ConcernedApe (aka Eric Barrone) marked the 10-year anniversary of Stardew Valley by showing off some very early gameplay footage, some stories from his time of working on his all-time-great indie game and revealing the two additional characters that players will be able to marry when the 1.7 update goes live. Sandy’s cool, so it’ll be nice to have her as an option, but Clint? That guy sucks. Here’s hoping Barrone will finally focus more of his attention on Haunted Chocolatier once this Stardew update is done and dusted.

Also as part of the 10th anniversary celebrations, it was revealed this week that an orchestra will deliver a one-night-only performance of music from Stardew Valley at the Red Rocks Amphitheatre in Colorado on October 25. I missed my chance to see the Symphony of Seasons tour in person when it stopped near me, because I don’t always make the wisest decisions in life. At least we can now watch an official recording of a previous concert.

Minimap, a social platform for gamers, ran its first indie game showcase this week. Among the highlights:

  • Thrifty Business (Spellgarden Games), a cozy thrift-store management sim that’s coming to Steam this year. A demo’s available now.

  • Another look at Please, Watch The Artwork, an anomaly-spotting game — without jump scares or monsters — from Please, Touch The Artwork developer Thomas Waterzooi.

  • Lily’s World XD, a psychological horror game from SonderingEmily in which you’ll investigate a teenage girl’s laptop in the early 2000s. The trailer brings to mind screenlife films like Searching and Unfriended.

  • Coming-of-age adventure Ikuma – The Frozen Compass from Mooneye Studios. You’ll play as both cabin boy Sam and husky Ellie (or have a friend take control of one of them) as you try to make your way home from the Arctic. This should hit Steam later this year. 

Tombwater was originally supposed to arrive in November, but Moth Atlas and publisher Midwest Games delayed it for further refinement. It’s now set to arrive on Steam on March 31.A Next Fest demo is available now.

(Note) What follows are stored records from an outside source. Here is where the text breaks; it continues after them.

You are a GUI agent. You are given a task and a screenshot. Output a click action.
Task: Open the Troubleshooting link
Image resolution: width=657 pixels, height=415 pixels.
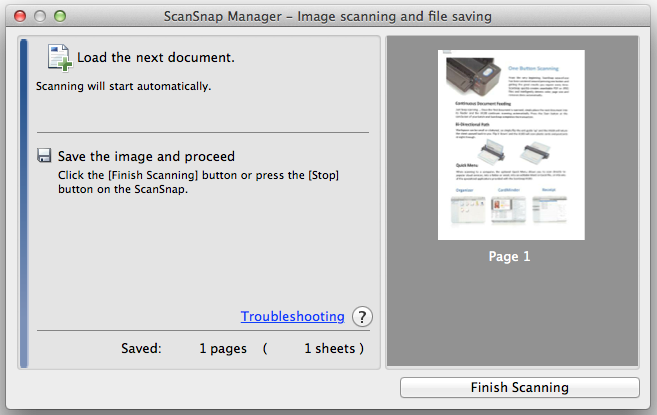click(x=292, y=316)
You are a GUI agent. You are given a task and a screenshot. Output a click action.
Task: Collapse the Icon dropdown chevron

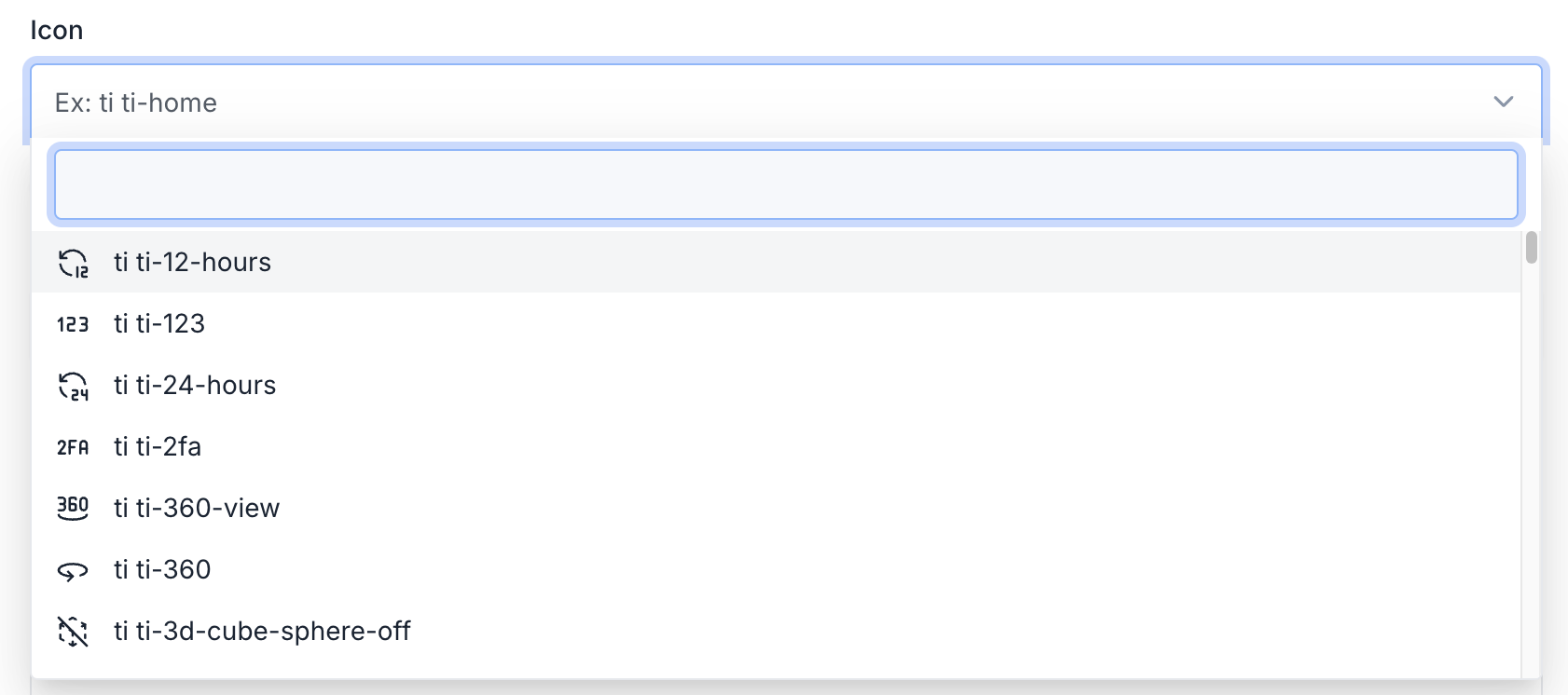[1503, 102]
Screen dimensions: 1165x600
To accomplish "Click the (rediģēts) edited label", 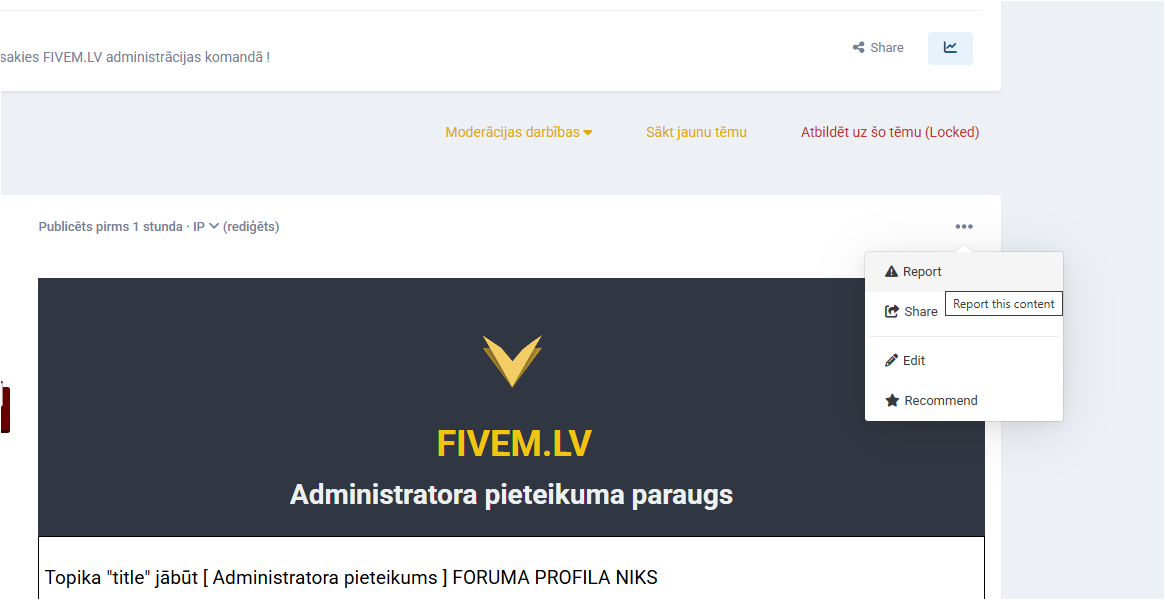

This is a 2D Soulslike with a Western setting and 2D pixel art that’s inspired by Bloodborne and early Legend of Zelda games. You’ll face off against horrific eldritch creatures as you search for a missing friend. You’ll have seven playable classes to choose from and the ability to wield more than 50 firearms and melee weapons, and more than 20 spells. Tombwater is said to have around 20 hours of gameplay.

There’s no release date for Solarpunk as yet, but I found this trailer quite soothing. It offers a first look at co-op gameplay for this base-building and exploration game from the two-person team at Cyberwave and publisher rokaplay. 

Up to four players will be able to explore floating islands, gather resources and build out a homestead together. As the title suggests, there’s a technology-driven element to Solarpunk. You can use renewable energy sources to power tools that can automate things like resource harvesting and watering plants. The airships you use to travel between islands look cool too.

Solarpunk is set to hit Steam later this year. A demo is available now.